--- EXERCISE DATA Enclosed Below ---

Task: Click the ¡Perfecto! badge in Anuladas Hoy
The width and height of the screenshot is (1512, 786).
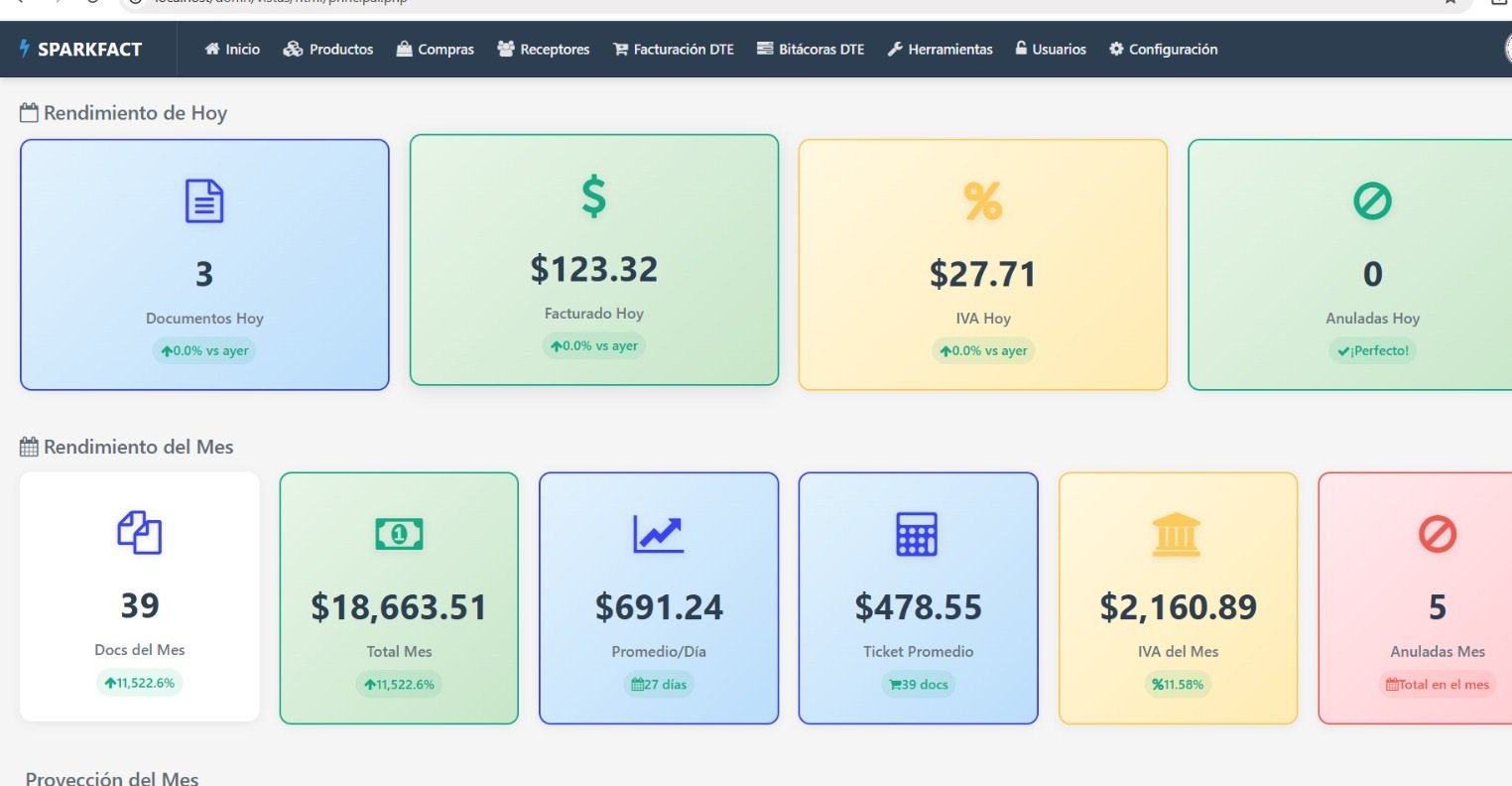Action: click(x=1372, y=350)
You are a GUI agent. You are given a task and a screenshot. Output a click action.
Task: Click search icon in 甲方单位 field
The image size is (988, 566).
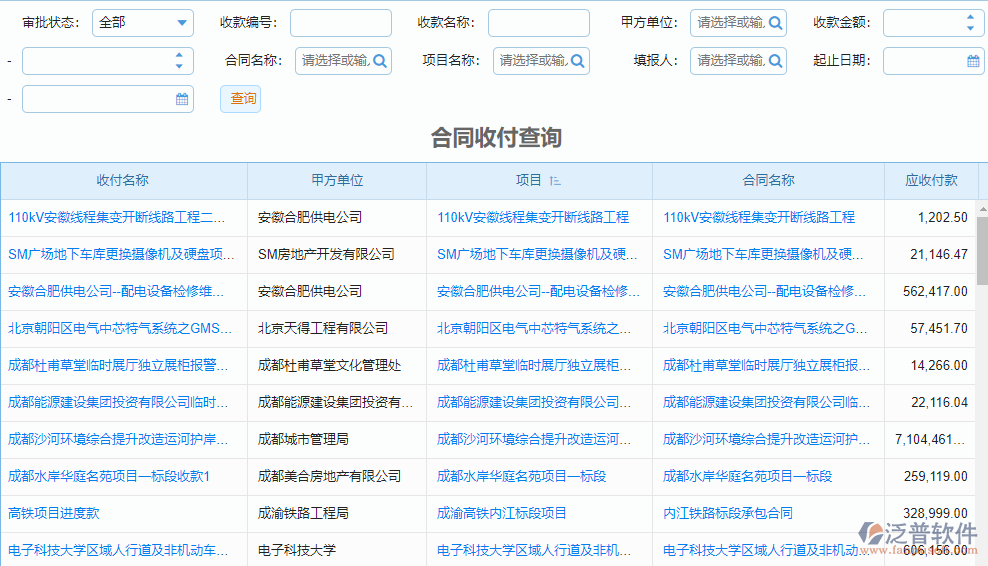775,23
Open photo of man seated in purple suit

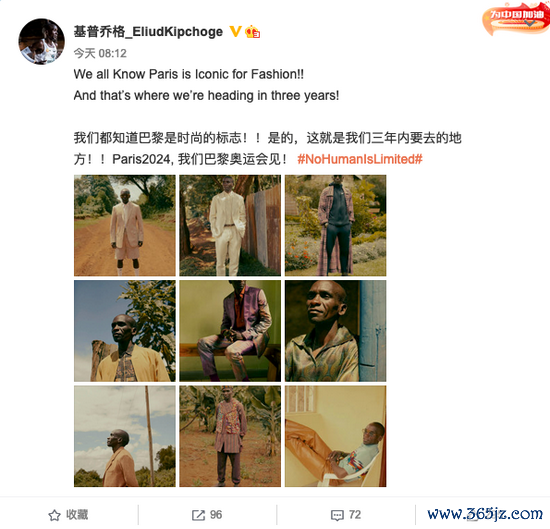coord(230,331)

--- End of Enclosed EXERCISE DATA ---

_WHAT YOU HAVE TO DO_
None of the pictures should be copied, but every record above must be restated in full.

_RESULT FOR THIS TASK_
Task: Click the ¡Perfecto! badge in Anuladas Hoy
The width and height of the screenshot is (1512, 786).
Action: click(x=1372, y=350)
You are a GUI agent. You are given a task and a screenshot. Output a click action.
Task: Click search icon in 甲方单位 field
The image size is (988, 566).
775,23
Open photo of man seated in purple suit

coord(230,331)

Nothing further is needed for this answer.